# EXERCISE DIRECTIONS:
From the passage about reading and new words, quote the part that opens with the words containing "And as I am" and closes with "lateen at a clip.".

# SELECTED PASSAGE:
....
I woke up this morning, unaware in any active way of Daylight Savings Time, and my first thought was “Yes! I can get back to my book!”
This is a rather thrilling development – as thrilling as any the book itself contains. Since last night I’ve read 200 pages and have pried myself away to do a few things I need to do. Eating, laundry, exercise, otherwise I am tempted to say, they will not get done until I finish.
And as I am reading, I am stopping to google the definitions of words I don’t recognize. Perhaps I knew atavistic once, but coming across it now and relearning its meaning: “being related to something ancient or ancestral” puts butterflies in my belly. It feels like being handed a weapon that can fire further with greater accuracy than the clumsy, scattershot “old.” It is, in many ways, building up your arsenal. It is gathering your power to you, able to unleash such words as macadam or lateen at a clip.
I used to, in college, pin up notecards to my dorm room wall of words that were new to me. Words I found that little flutter of discovery when I scanned my eyes over them.
....
# RECORDS PROVIDED:
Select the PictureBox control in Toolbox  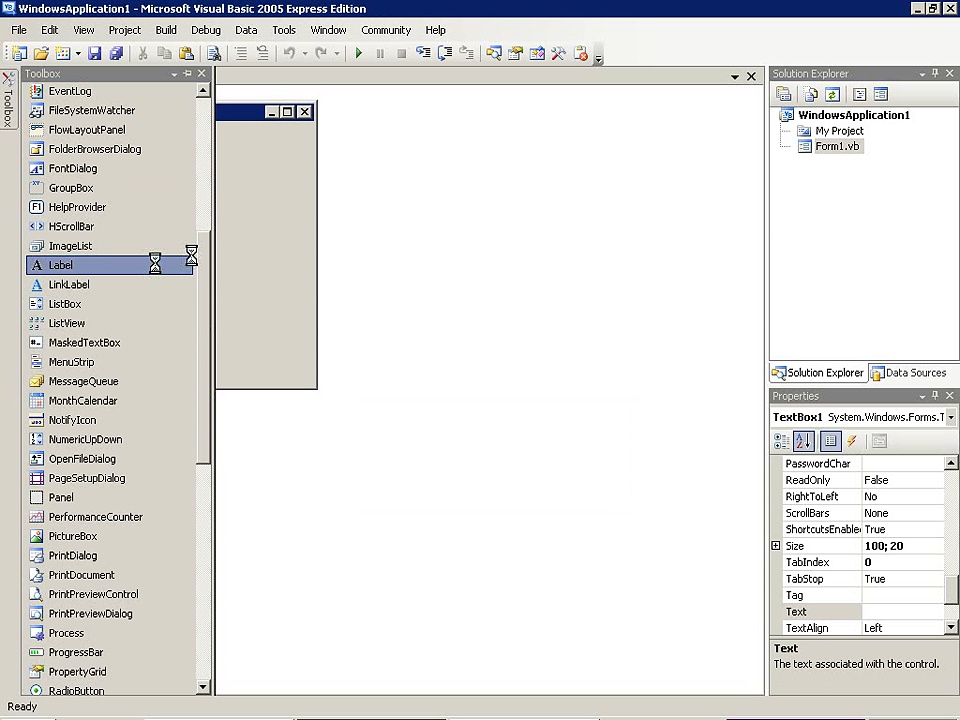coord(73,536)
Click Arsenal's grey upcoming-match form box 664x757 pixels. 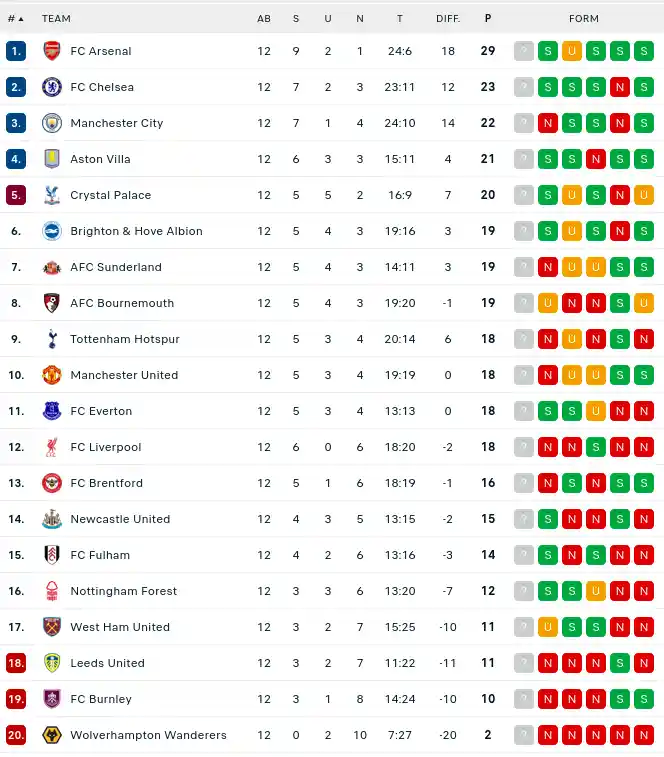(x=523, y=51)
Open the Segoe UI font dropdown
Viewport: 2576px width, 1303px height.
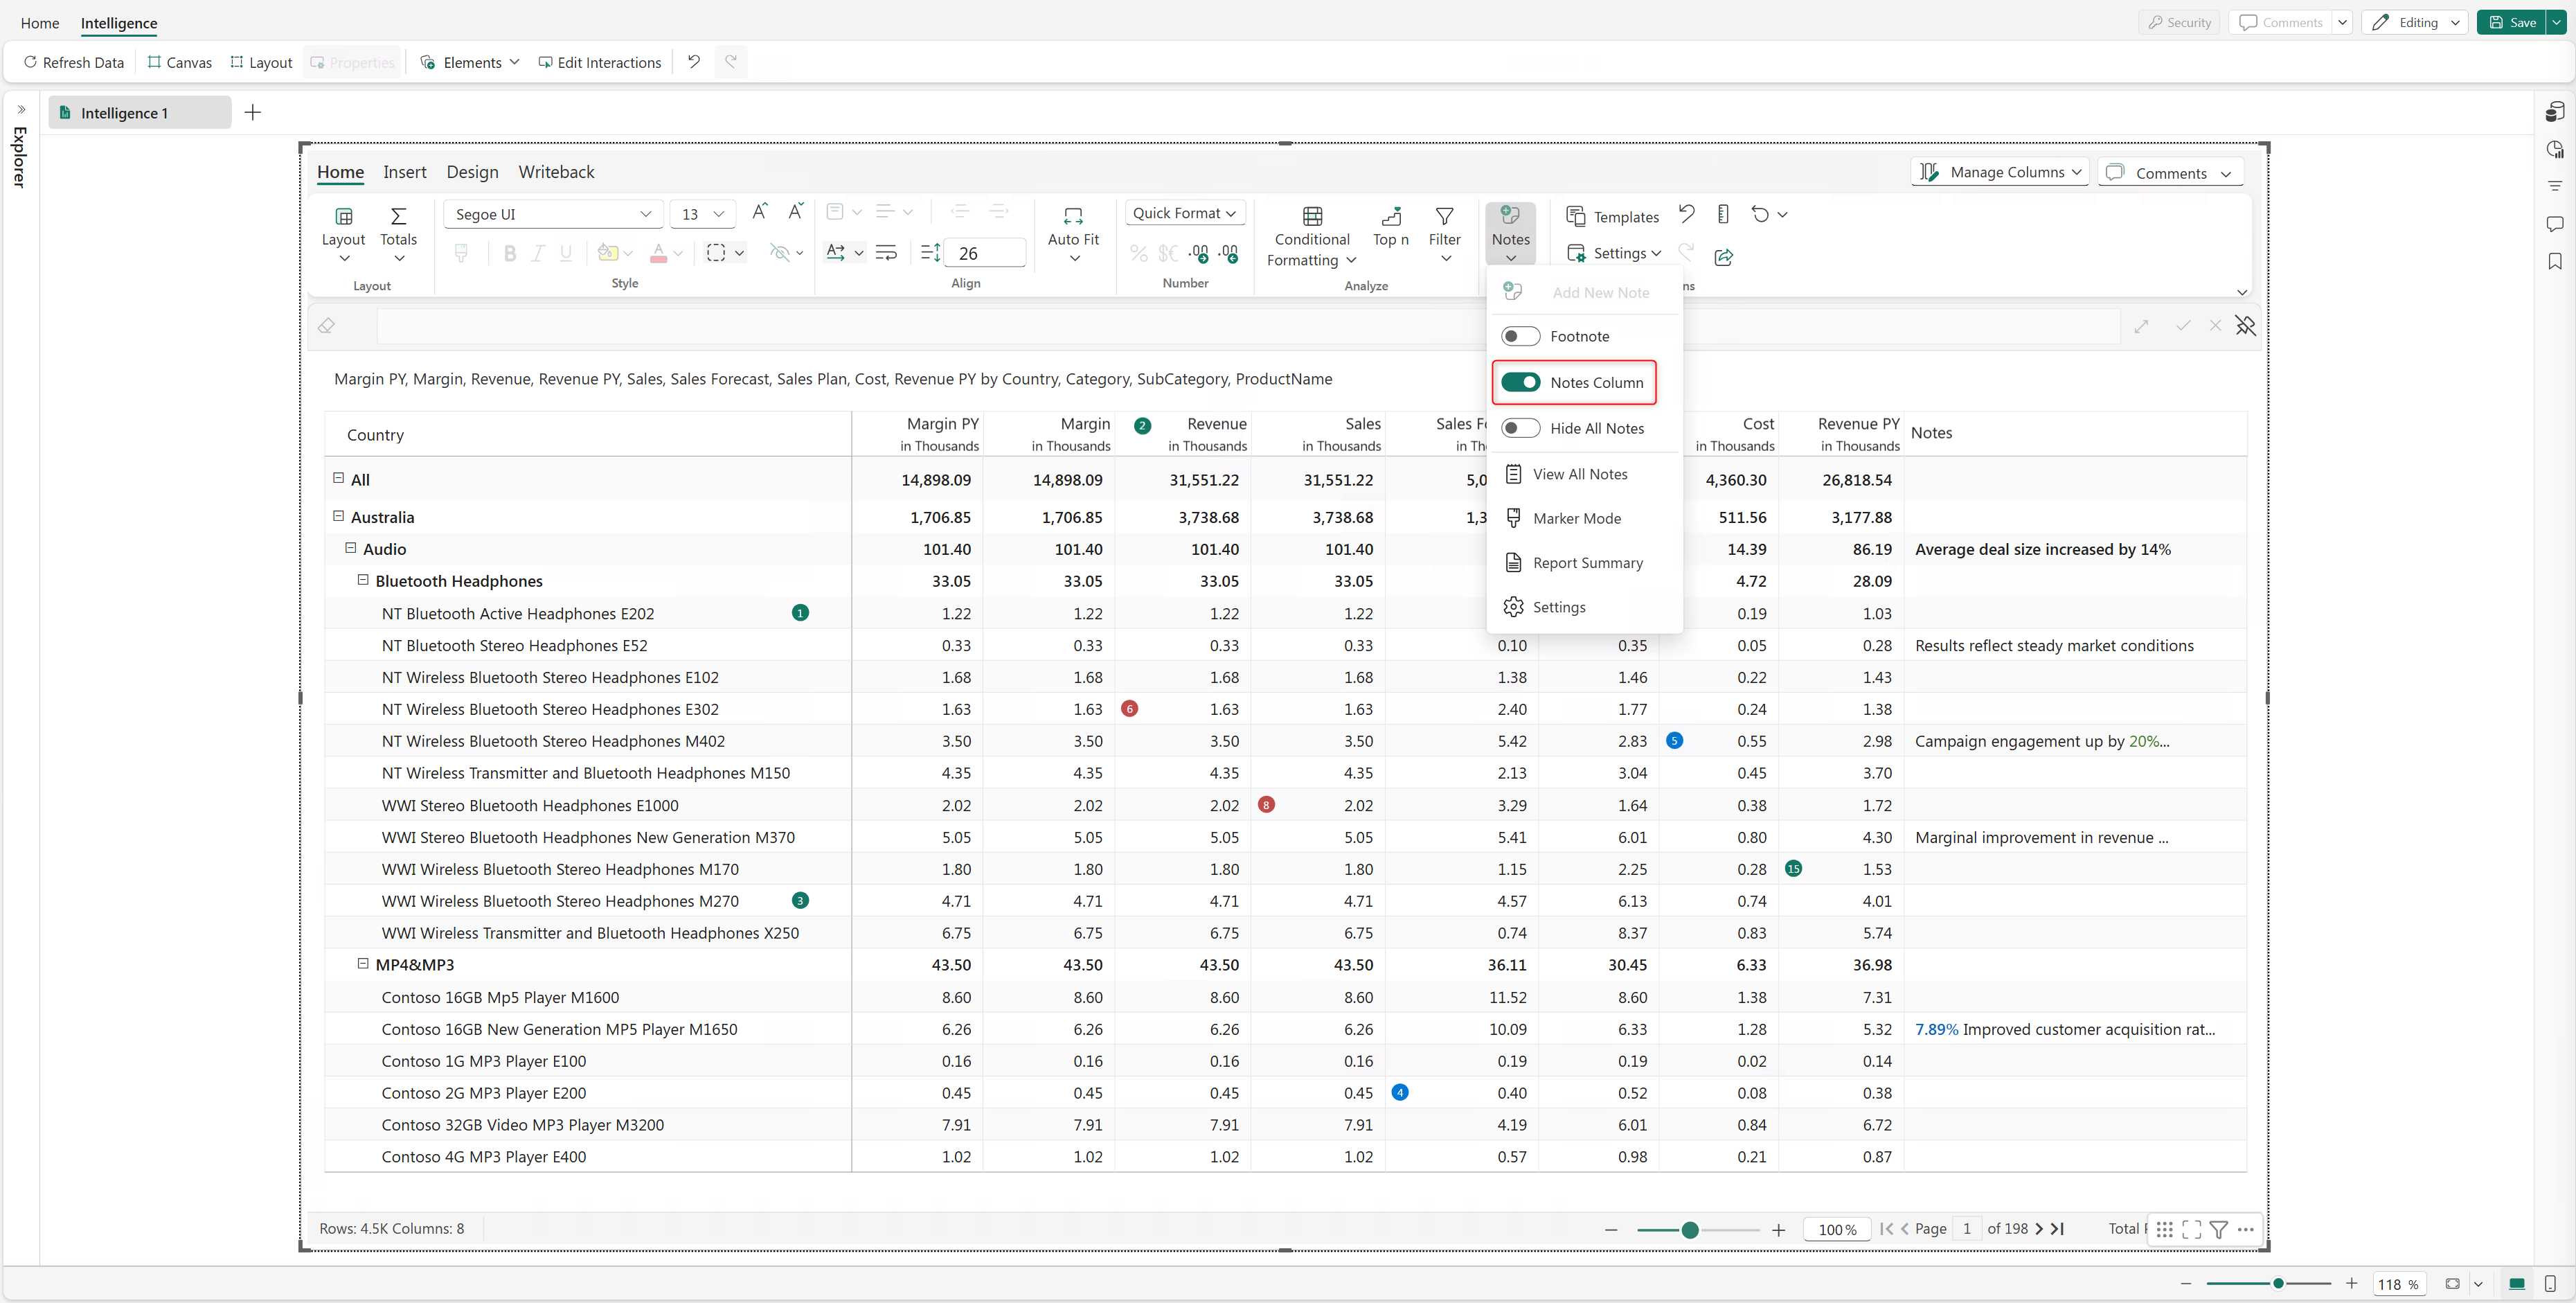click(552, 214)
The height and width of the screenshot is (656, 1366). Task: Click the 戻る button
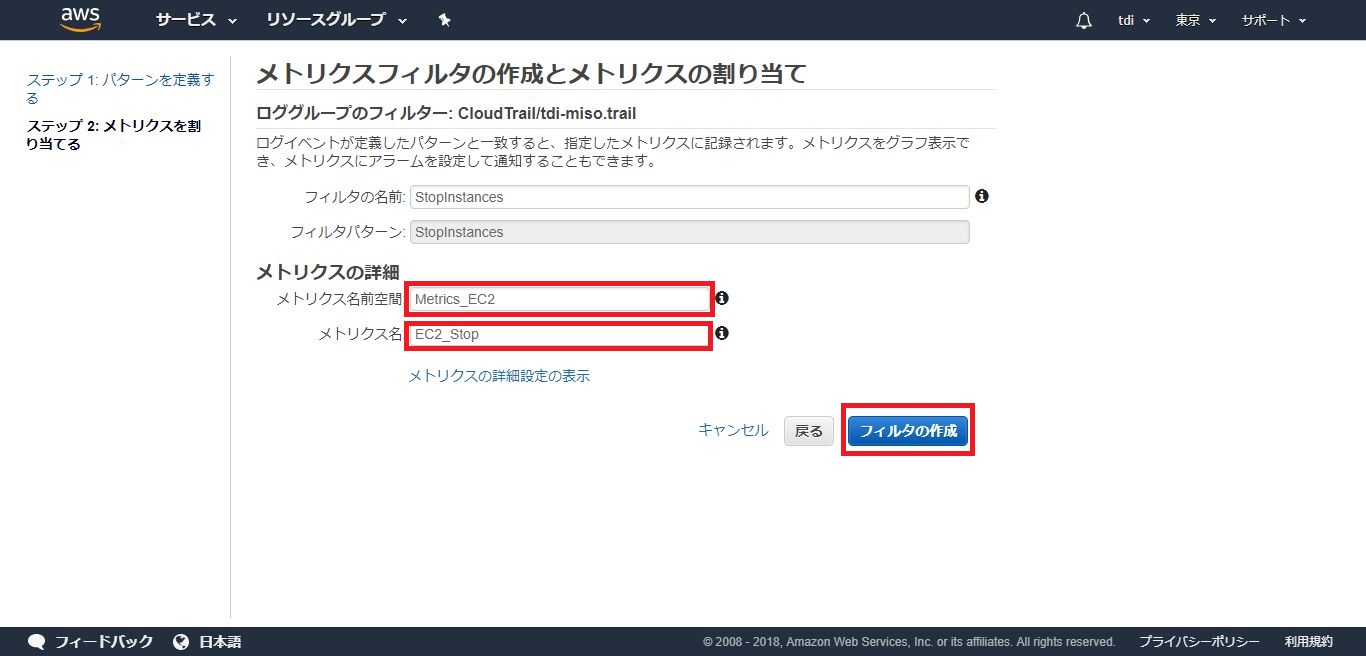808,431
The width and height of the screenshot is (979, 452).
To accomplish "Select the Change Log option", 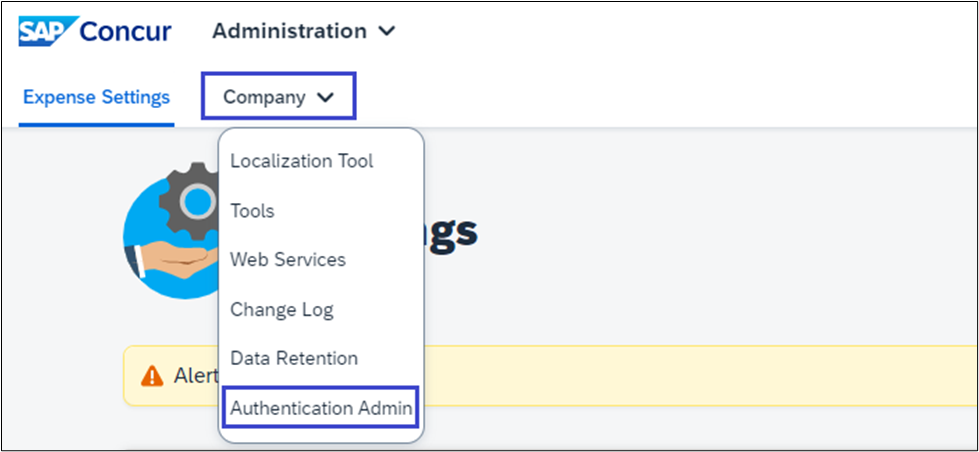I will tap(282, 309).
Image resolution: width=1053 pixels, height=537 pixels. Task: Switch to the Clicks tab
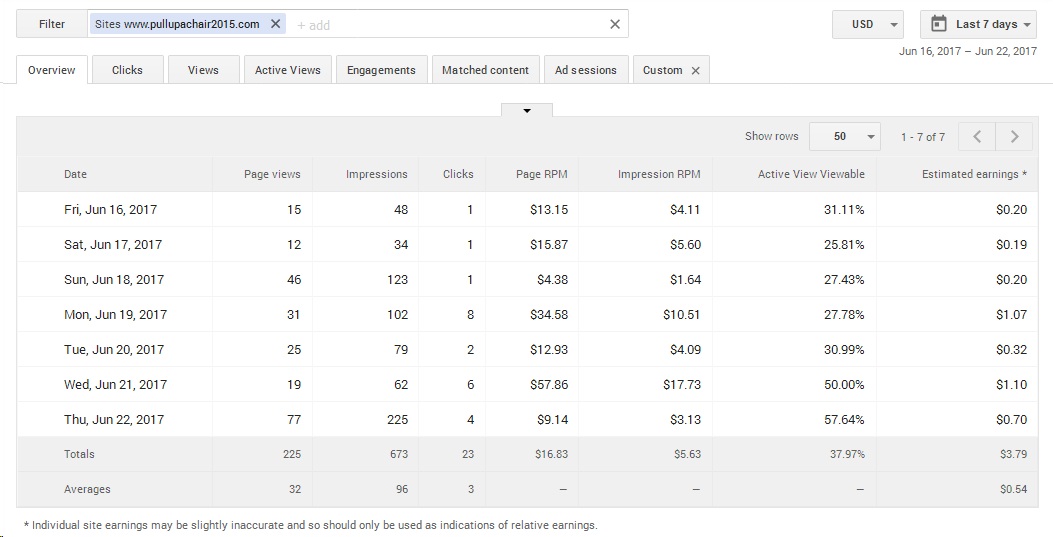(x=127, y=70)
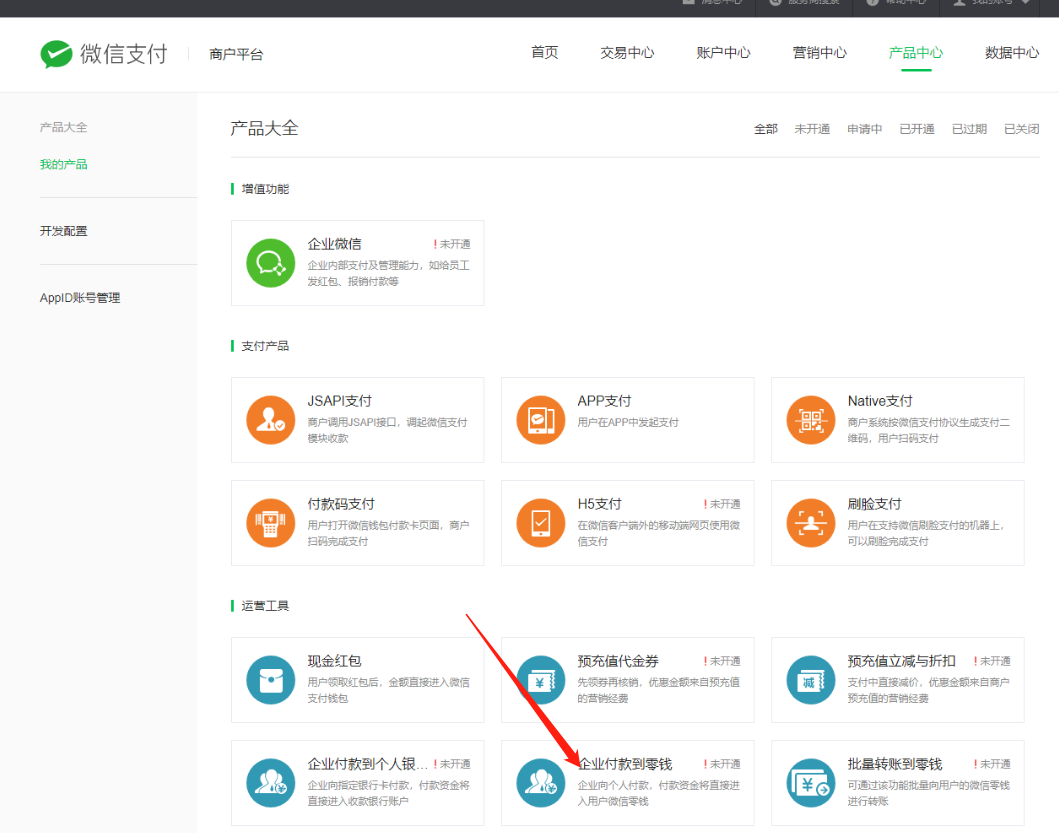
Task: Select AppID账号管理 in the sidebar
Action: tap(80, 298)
....
# CORRECT RESPONSE:
And as I am reading, I am stopping to google the definitions of words I don’t recognize. Perhaps I knew atavistic once, but coming across it now and relearning its meaning: “being related to something ancient or ancestral” puts butterflies in my belly. It feels like being handed a weapon that can fire further with greater accuracy than the clumsy, scattershot “old.” It is, in many ways, building up your arsenal. It is gathering your power to you, able to unleash such words as macadam or lateen at a clip.